# Crossroads GF. B. Force :)



## Crossroads Boers (Feb 19, 2011)

This is Babe's buck at 6 days old... He is FB and looking pretty good at this point.  His registered name will be Crossroads GF. Brute Force. Which will go with the "B" in Babe and "Force" in G-Force (his sire).  

We are going to watch this guy as a potential herdsire for our herd. I look forward to seeing how he turns out! G-Force (owned by Leaning Tree Boers) has sired some outstanding kids. 


We'll probably call him Force, or B-Force.


----------



## canyontrailgoats (Jan 4, 2014)

Wow... he's simply stunning


----------



## NyGoatMom (Jan 26, 2013)

Handsome man


----------



## ksalvagno (Oct 6, 2009)

He looks like he already means business.


----------



## Crossroads Boers (Feb 19, 2011)

Thanks.  I can't wait to see how he matures. I think we are going to breed him to our black dapple girl Dazzle and see what we get.


----------



## NubianFan (Jun 3, 2013)

I wuvs him... He has the sweetest face. Why do the buckling boer babies always steal my heart?


----------



## Crossroads Boers (Feb 19, 2011)

He does have a sweet face.


----------



## Frosty (Feb 13, 2010)

Very nice looks like he will be a keeper. But all your goats look like keepers to me. I would have to keep building barns and pastures cause I would want to keep them all. lol


----------



## Goats Rock (Jun 20, 2011)

Nice looking boy! He looks so tough and no-nonsense in all the pictures, until 
he goes and snuggles with Mom! Then he looks like a baby! The doe is beautiful
too!


----------



## toth boer goats (Jul 20, 2008)

Very nice


----------



## Crossroads Boers (Feb 19, 2011)

Thanks! He is really sweet and I think he'll grow up with a good temperament.  I'm hoping we'll be able to show him once he gets a little older, and look forward to seeing how he does.


----------



## springkids (Sep 12, 2013)

I think he has wonderful color and going to be a powerhouse pretty soon. 
Congrats again.


----------



## agilitymaster01 (Sep 25, 2013)

I LOVE his looks! He looks exactly like our doe Penny (who is due to burst any day now) 

He is quite the Handsome little dude!


----------



## nchen7 (Feb 25, 2013)

what a gorgeous boy! love baby boers!


----------



## HorsePrerace (Jul 25, 2013)

wow what a beauty.


----------



## Crossroads Boers (Feb 19, 2011)

Thank you guys.  He's pretty cool.  I've been trying to get new pictures but he won't stand still long enough for me to take a picture!


----------



## Crossroads Boers (Feb 19, 2011)

Here are some new ones from today! It finally stopped raining, and there is sun for the next ten days! Yay! 

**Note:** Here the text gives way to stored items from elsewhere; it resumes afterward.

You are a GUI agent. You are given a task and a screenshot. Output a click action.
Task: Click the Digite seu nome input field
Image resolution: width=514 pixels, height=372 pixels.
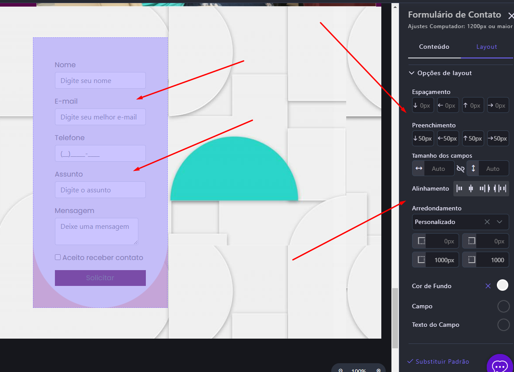100,81
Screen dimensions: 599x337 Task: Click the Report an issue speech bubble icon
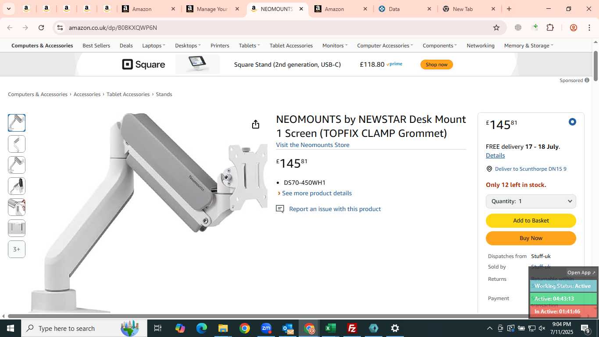coord(280,209)
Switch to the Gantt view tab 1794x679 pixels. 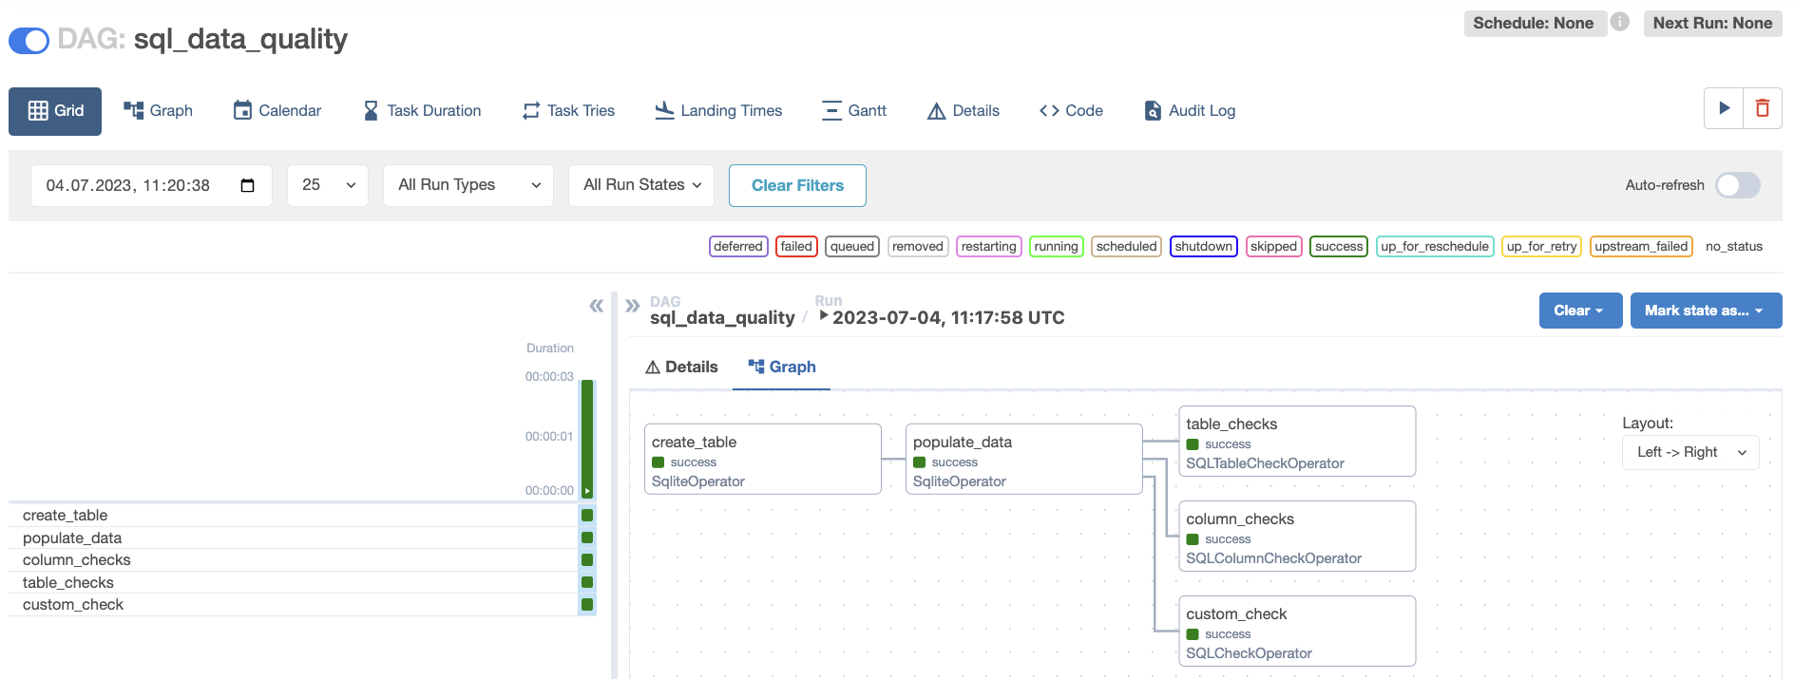tap(854, 111)
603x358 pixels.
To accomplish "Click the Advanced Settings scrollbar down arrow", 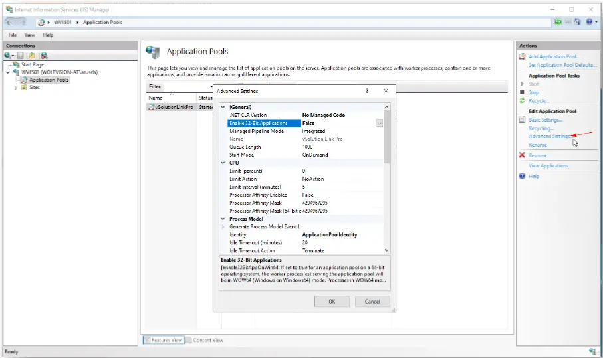I will click(x=387, y=250).
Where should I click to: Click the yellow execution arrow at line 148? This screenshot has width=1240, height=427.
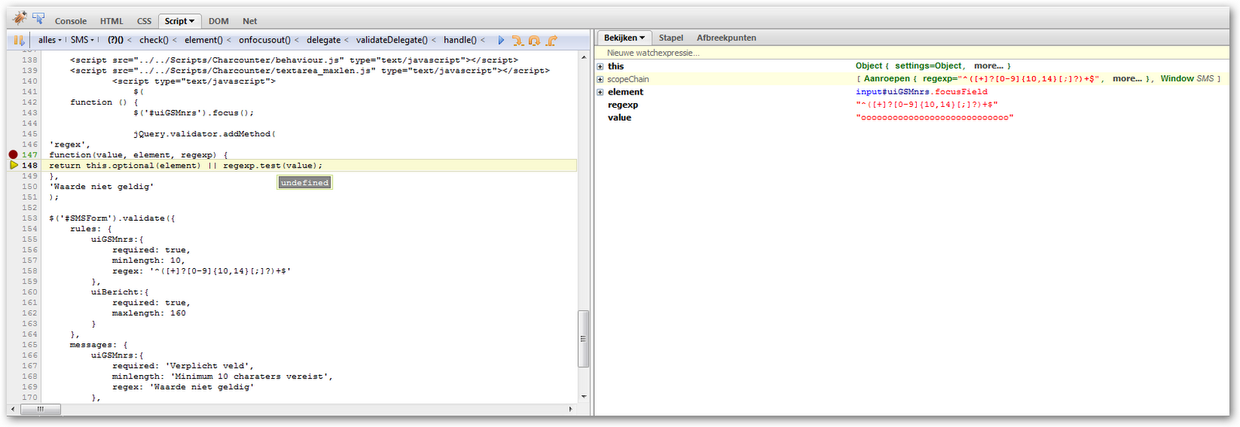[14, 165]
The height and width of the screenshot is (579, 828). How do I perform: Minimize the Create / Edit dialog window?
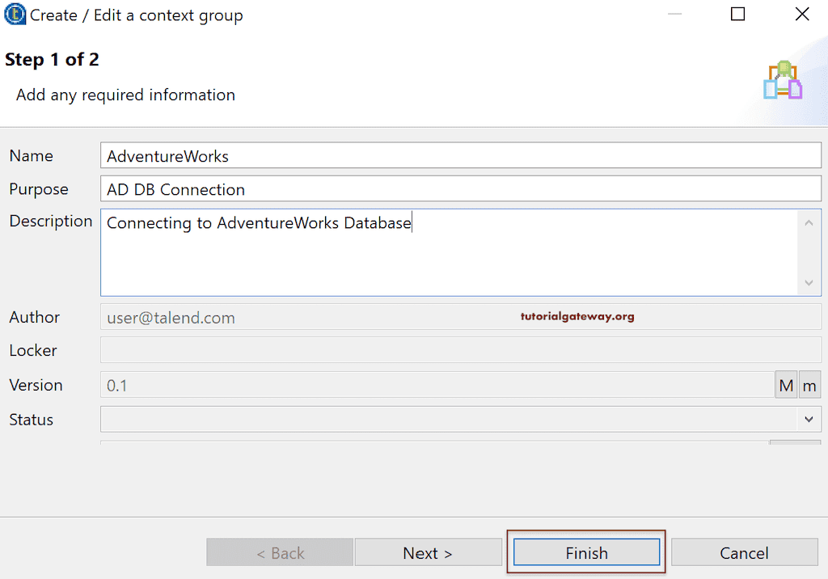[x=674, y=15]
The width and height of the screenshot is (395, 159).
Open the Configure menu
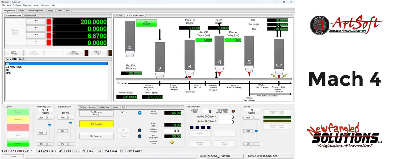(17, 5)
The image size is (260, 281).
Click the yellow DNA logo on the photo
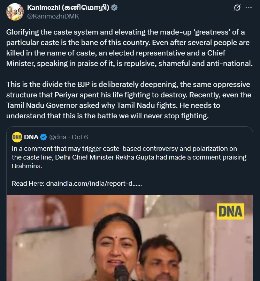(x=230, y=212)
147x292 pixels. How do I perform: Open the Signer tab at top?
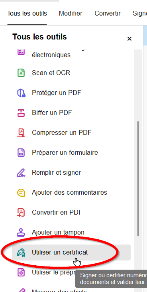pyautogui.click(x=140, y=14)
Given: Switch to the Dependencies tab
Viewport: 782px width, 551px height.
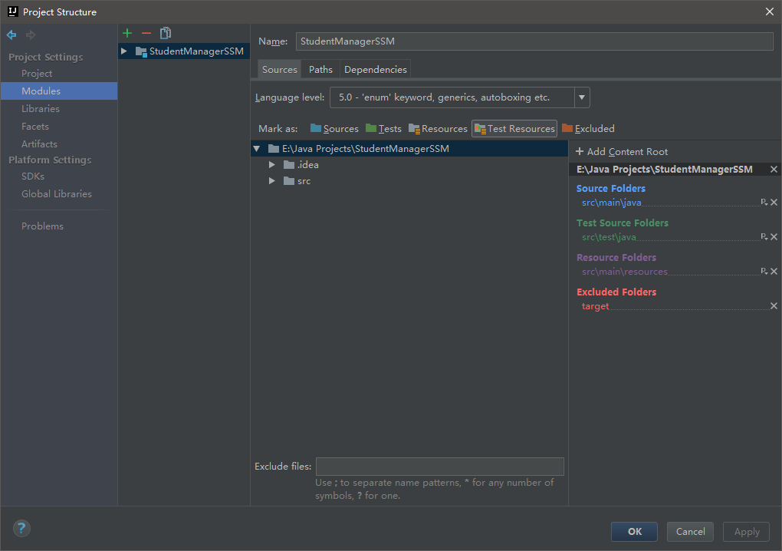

He already has a nice twist, and I love his wide shoulders/chest. He is really sweet and freezes when we scratch him anywhere.  He reminds me so much of his half sis Dandi.


----------



## ksalvagno (Oct 6, 2009)

He looks like quite the busy little man.


----------



## Crossroads Boers (Feb 19, 2011)

Pictures from today and a couple days ago.


----------



## nancy d (Oct 5, 2007)

Victoria do you know if there are enough entries for the wether sale at AF?
My two will are the ticket, I cant go unless they pay my way.


----------



## Crossroads Boers (Feb 19, 2011)

I have no idea... have you asked Leslie? I'm sure she would know.


----------